The affinity between traditional agricultural economics and environmental and resource economics is more than a matter of their common concerns with land, water, and other natural resources; it is also rooted in shared principles and methods of research. This accounts for the reincarnation of most academic departments of agricultural economics as departments of agricultural and resource economics since the early 1980s.
Agricultural economics is a branch of neoclassicism, the reigning paradigm in economics. Its origins are coterminous with the ascendancy of neoclassicism from the 1870s on. Indeed, agricultural economics has provided its parent with the archetype of the neoclassical textbook ideal: firms without market power (farms), workers without bosses (peasant families), and products without private identities (cereal commodities). This model remains the hobbyhorse not just of agricultural economists but of economists generally; ironically, though, agricultural markets have long ceased to be guided by the invisible hand, given ubiquitous state interventionism. Nonagricultural markets ruled by competition, on the other hand, have long been exceptions, not the rule.

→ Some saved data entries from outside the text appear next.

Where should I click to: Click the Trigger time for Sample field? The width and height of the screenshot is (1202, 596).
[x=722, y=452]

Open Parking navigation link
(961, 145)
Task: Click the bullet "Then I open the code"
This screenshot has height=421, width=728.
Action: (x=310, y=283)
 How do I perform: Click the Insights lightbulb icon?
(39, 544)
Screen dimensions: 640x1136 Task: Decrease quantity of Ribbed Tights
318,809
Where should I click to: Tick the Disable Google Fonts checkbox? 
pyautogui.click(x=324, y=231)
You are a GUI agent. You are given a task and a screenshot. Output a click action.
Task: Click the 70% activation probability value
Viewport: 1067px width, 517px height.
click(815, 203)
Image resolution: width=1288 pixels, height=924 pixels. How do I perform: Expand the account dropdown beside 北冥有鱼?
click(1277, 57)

Apart from supplying a deceptively persuasive model bolstering neoclassical preconceptions, the theoretical significance of agricultural economics consists in its unwavering adherence to these preconceptions. Agricultural economics has always been highly micro-oriented in both theoretical and empirical analyses, relying on the standard models of rational decision making by households (as both consumers and producers) and of profit-maximizing farms (see Norton 2004).
Claiming universal validity for this paradigm, Nobel prize winner Theodore Schultz famously described developing nations’ agriculture-dominated economies as “poor but efficient,” a narrowly technical-economic conclusion that seemed incongruous with endemic resource under-utilization, including underemployment, egregious social structures of exploitation, and momentous instances of agrarian conflict and revolution (Rao 1986).
If agricultural economics deals with the narrowly technical issues of resource allocation and utilization that arise in our relation to nature and its cultivation, agrarian economics may be taken to deal with broader issues of social structure and regulation that arise in our relation to each other as we relate to nature. Advancing socially relevant knowledge in these twin fields is vital to our future. But this will depend on conscious efforts to integrate the twin fields rather than, as agricultural economics has done, ignoring the social dimension by hypostatizing itself.
SEE ALSO Agribusiness; Agricultural Industry; Development Economics; Economics; Economics, Classical; Green Revolution; Harris-Todaro Model; North-South Models; Optimizing Peasant; Peasantry; Primitive Accumulation; Production; Production Frontier; Quota System, Farm; Rent; Returns, Diminishing; Returns, Increasing; Returns to a Fixed Factor; Returns to Scale; Slavery; Stages of Life; Subsidies, Farm; Subsistence Agriculture
BIBLIOGRAPHY
Cramer, Gail L., Clarence W. Jensen, and Douglas D. Southgate Jr. 2001. Agricultural Economics and Agribusiness. New York: Wiley.
Norton, Roger D. 2004. Agricultural Development Policy: Concepts and Experiences. Hoboken, NJ: Wiley.
Rao, J. Mohan. 1986. Agriculture in Recent Development Theory. Journal of Development Economics 22(1): 41-86.